Filter the entries below down to the lines that hold "agent".

Items listed in a dataset
=== Begin Enclosure ===
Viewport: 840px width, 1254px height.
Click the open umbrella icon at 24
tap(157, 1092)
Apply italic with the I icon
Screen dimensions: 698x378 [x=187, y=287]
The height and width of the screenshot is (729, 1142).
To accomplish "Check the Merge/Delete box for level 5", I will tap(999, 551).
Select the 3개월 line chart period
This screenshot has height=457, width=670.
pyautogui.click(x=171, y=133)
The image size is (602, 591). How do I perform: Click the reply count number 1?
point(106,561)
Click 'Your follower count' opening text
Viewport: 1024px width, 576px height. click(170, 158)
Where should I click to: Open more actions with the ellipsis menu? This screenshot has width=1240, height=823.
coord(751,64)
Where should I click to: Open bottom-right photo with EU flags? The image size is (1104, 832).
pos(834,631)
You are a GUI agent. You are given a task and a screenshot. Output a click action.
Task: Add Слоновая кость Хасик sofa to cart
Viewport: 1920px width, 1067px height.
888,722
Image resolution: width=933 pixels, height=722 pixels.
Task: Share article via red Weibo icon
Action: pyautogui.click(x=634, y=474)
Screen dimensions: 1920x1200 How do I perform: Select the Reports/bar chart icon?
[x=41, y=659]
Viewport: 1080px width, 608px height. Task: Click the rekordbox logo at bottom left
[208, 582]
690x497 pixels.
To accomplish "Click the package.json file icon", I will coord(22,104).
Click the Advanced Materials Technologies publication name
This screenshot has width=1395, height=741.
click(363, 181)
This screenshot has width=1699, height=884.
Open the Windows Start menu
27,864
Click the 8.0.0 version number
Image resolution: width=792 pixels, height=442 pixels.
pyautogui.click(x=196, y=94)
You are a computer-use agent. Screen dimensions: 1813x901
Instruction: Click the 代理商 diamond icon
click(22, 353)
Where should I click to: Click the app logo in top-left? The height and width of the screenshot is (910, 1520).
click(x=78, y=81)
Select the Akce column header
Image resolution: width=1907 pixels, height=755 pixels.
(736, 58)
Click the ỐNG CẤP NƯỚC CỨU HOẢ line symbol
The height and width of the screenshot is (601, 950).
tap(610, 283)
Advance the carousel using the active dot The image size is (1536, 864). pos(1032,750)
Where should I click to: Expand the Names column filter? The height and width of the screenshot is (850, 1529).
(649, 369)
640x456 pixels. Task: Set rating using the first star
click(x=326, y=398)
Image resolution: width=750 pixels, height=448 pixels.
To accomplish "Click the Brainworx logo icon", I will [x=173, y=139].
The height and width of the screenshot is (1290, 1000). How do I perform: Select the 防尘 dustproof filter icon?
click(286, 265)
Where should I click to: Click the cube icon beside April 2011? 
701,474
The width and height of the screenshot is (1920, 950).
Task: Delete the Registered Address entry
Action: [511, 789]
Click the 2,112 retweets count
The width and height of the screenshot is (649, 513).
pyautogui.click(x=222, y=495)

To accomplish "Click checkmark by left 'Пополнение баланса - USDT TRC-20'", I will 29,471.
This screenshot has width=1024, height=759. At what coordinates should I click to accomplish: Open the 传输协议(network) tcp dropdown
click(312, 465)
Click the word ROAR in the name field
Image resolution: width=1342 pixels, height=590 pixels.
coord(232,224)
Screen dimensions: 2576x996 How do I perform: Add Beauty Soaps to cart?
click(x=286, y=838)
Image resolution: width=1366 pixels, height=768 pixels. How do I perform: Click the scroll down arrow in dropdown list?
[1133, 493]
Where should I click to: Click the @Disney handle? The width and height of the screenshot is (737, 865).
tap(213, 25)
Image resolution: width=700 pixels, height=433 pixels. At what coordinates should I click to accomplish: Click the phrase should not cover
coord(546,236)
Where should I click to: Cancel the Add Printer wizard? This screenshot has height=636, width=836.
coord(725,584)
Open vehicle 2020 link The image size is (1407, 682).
=== End Enclosure ===
# SOLUTION FOR THIS PROBLEM:
You are a GUI agent. You are given a task and a screenshot. Output a click action.
You are a computer-use agent. Screen dimensions: 1813x901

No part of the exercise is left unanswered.